AIM OF THE TASK | Both ends included, set down the lines from the line containing "Viewport: 800px width, 596px height." through the last line of the records below, without pictures.

*** EXTRACTED INFORMATION ***

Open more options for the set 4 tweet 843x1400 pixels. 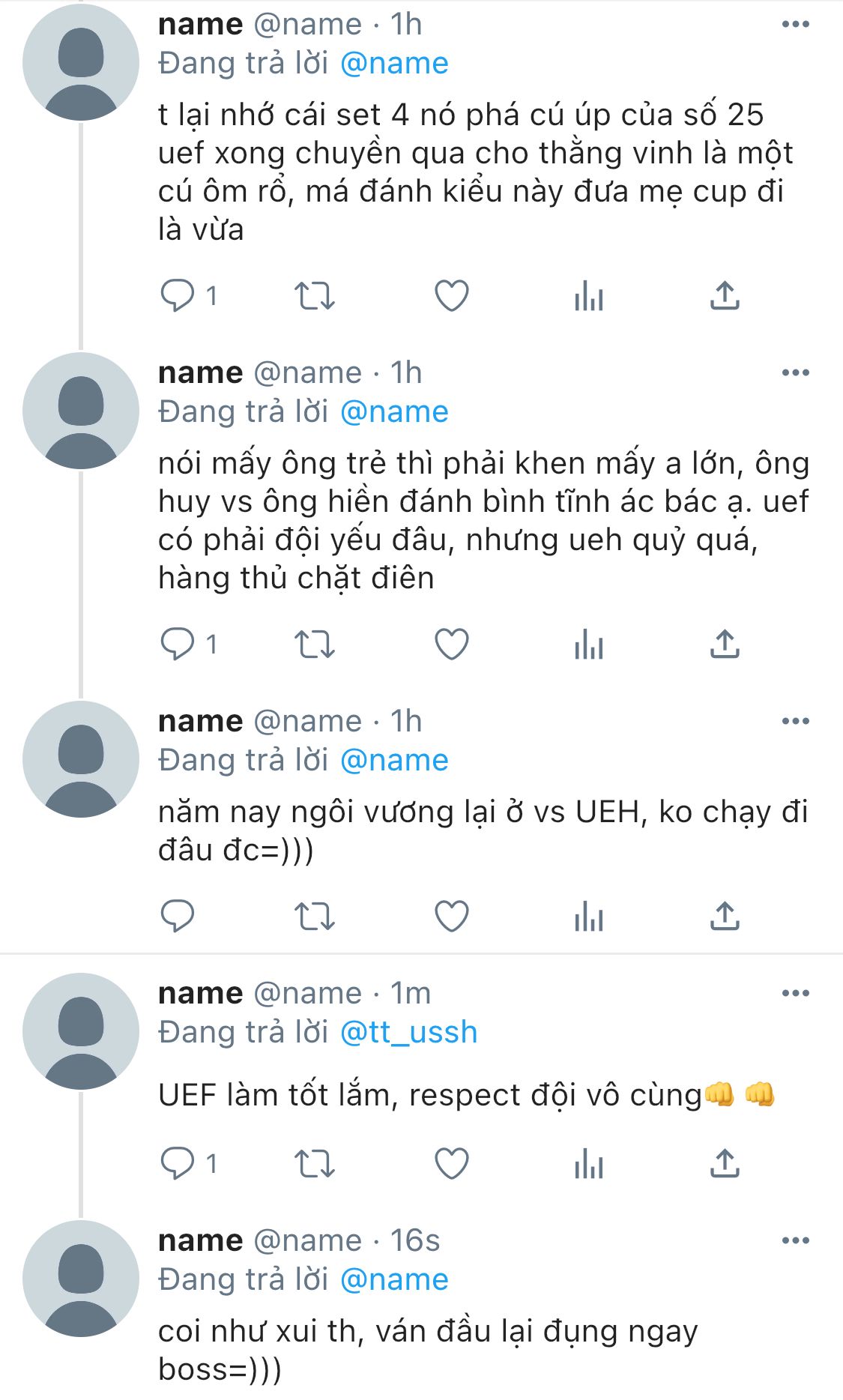[x=795, y=25]
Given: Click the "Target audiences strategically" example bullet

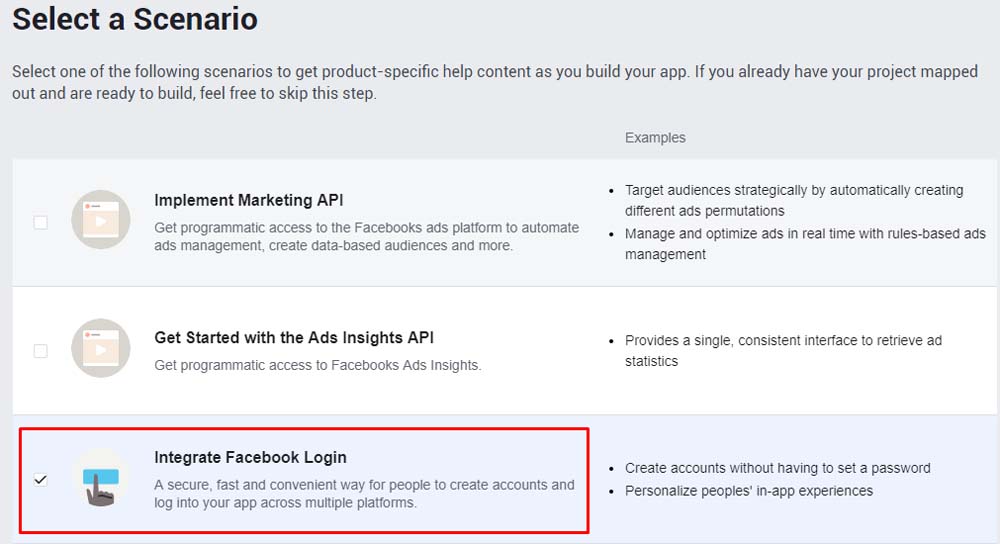Looking at the screenshot, I should (x=793, y=200).
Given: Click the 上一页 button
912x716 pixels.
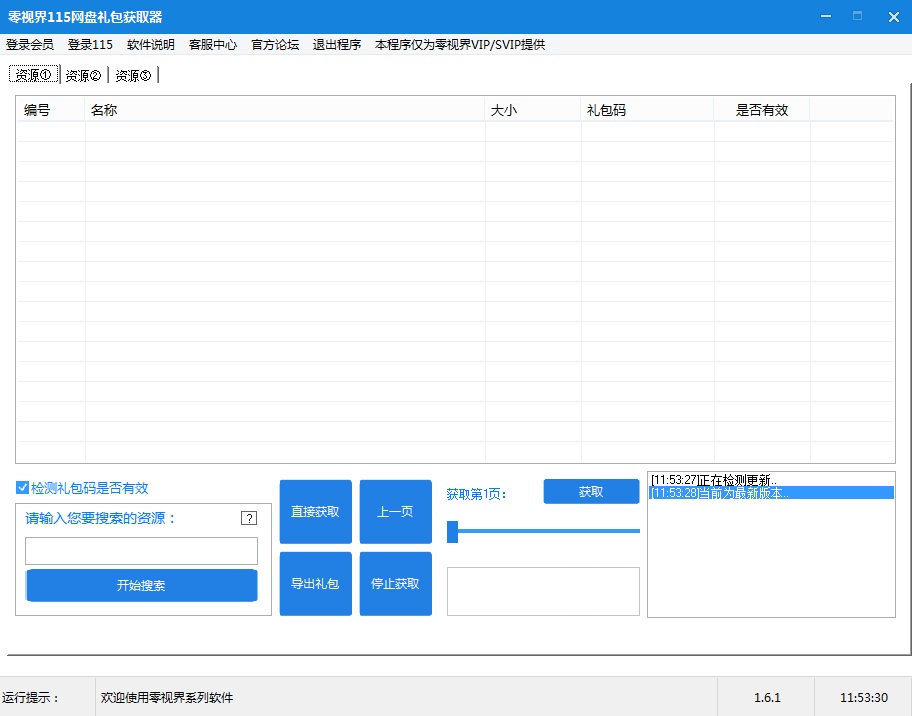Looking at the screenshot, I should (x=395, y=511).
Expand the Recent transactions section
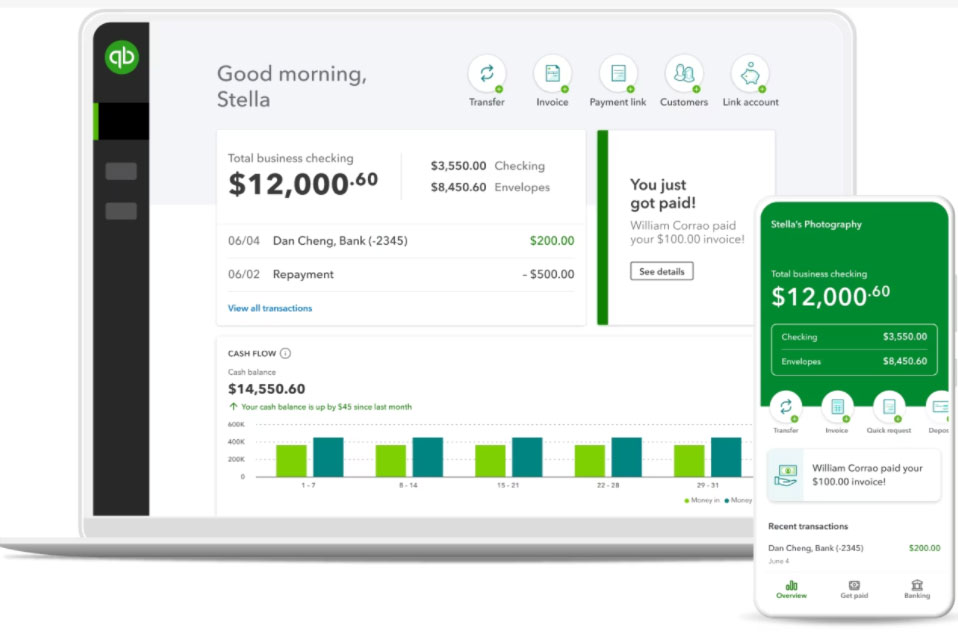 (x=808, y=525)
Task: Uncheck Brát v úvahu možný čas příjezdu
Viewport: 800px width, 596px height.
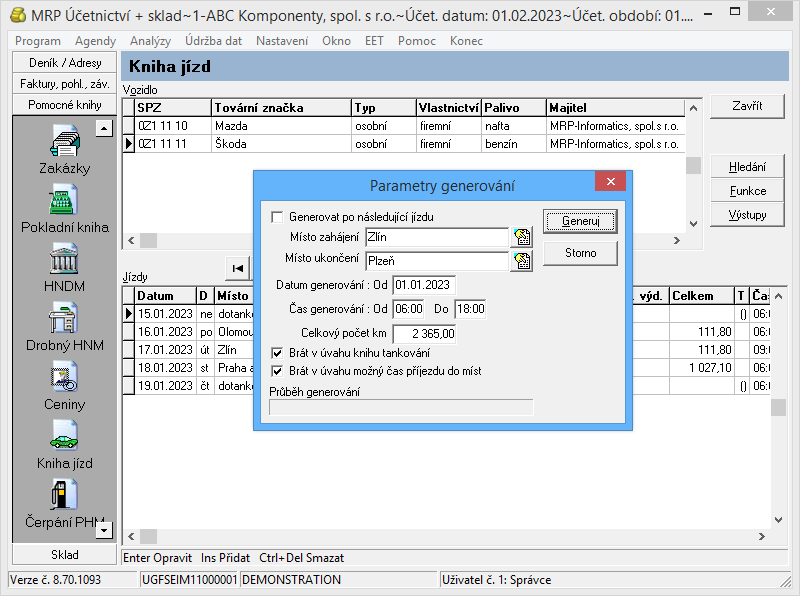Action: (x=278, y=371)
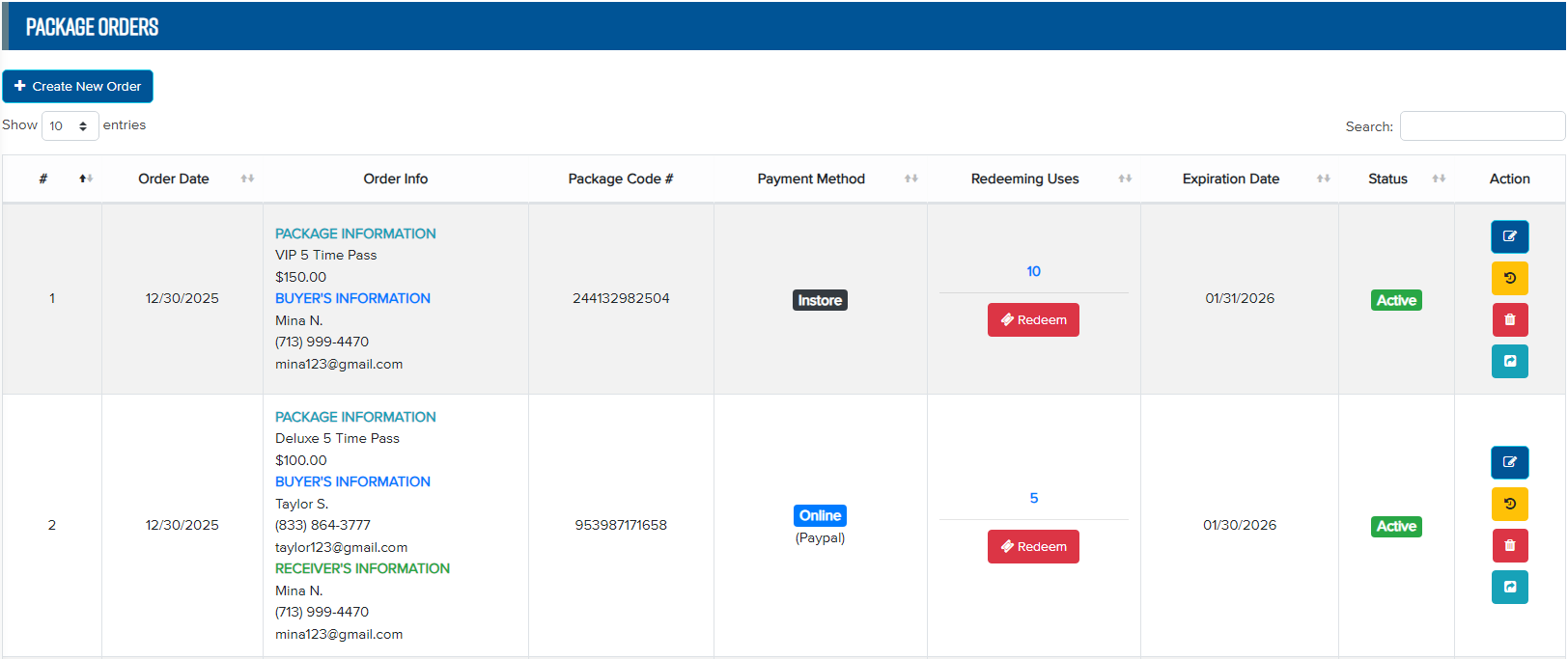Screen dimensions: 1568x659
Task: Delete order 2 with the trash icon
Action: [x=1509, y=545]
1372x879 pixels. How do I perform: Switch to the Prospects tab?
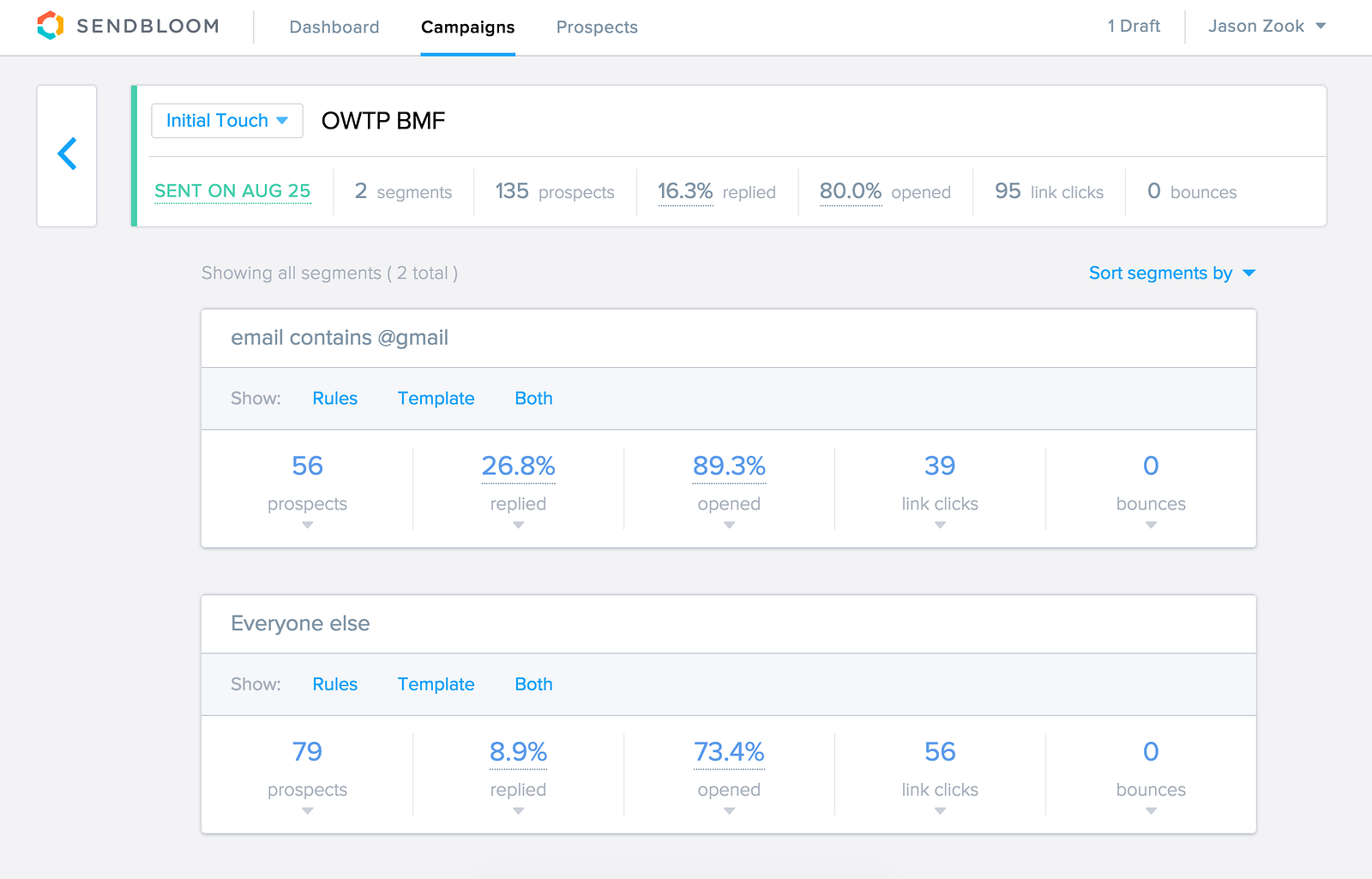pyautogui.click(x=597, y=27)
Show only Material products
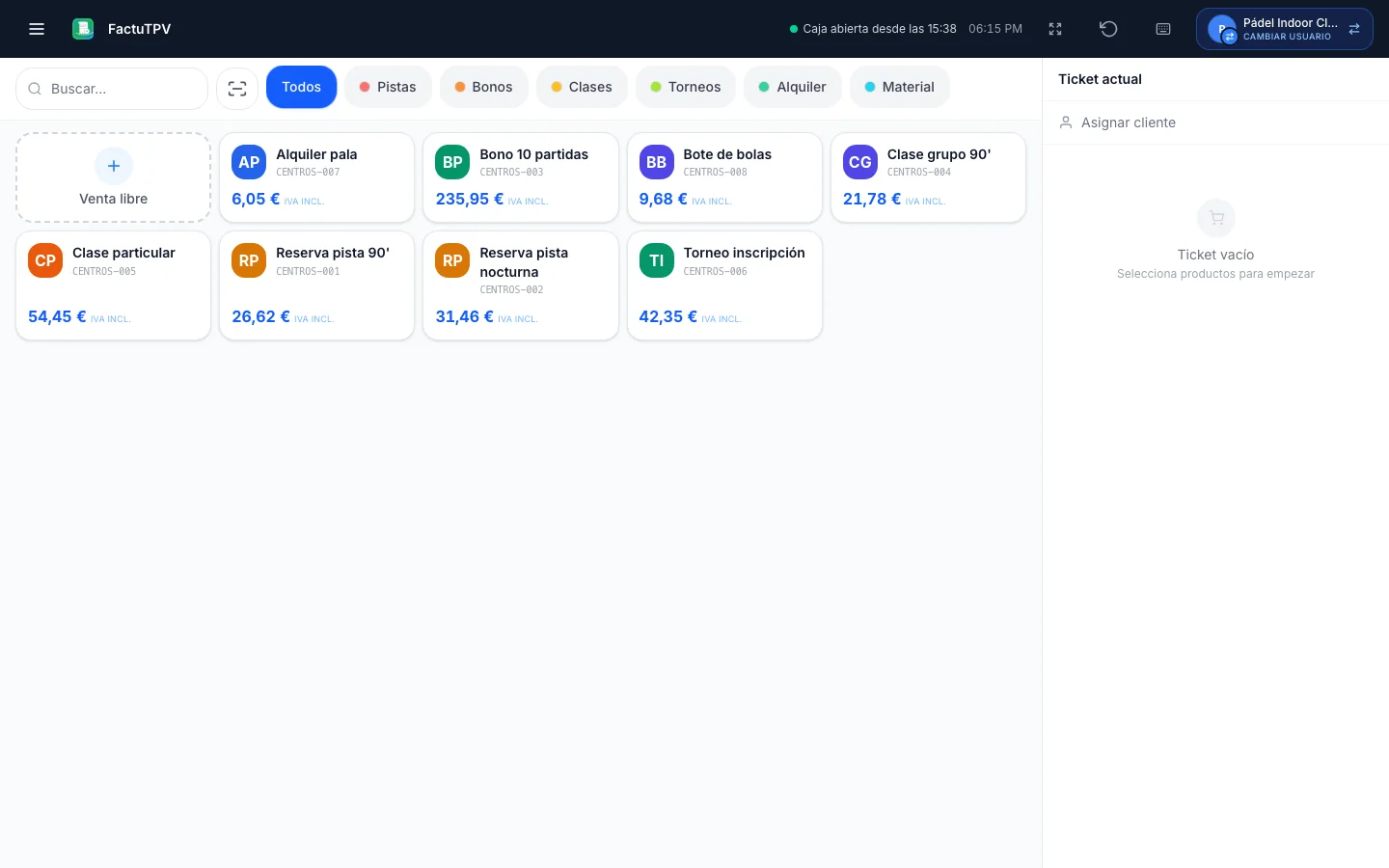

***

RESPONSE BOX |
Viewport: 800px width, 596px height.
Action: (x=278, y=371)
Screen dimensions: 1568x659
Task: Delete order 2 with the trash icon
Action: [x=1509, y=545]
1372x879 pixels. How do I perform: Switch to the Prospects tab?
pyautogui.click(x=597, y=27)
Show only Material products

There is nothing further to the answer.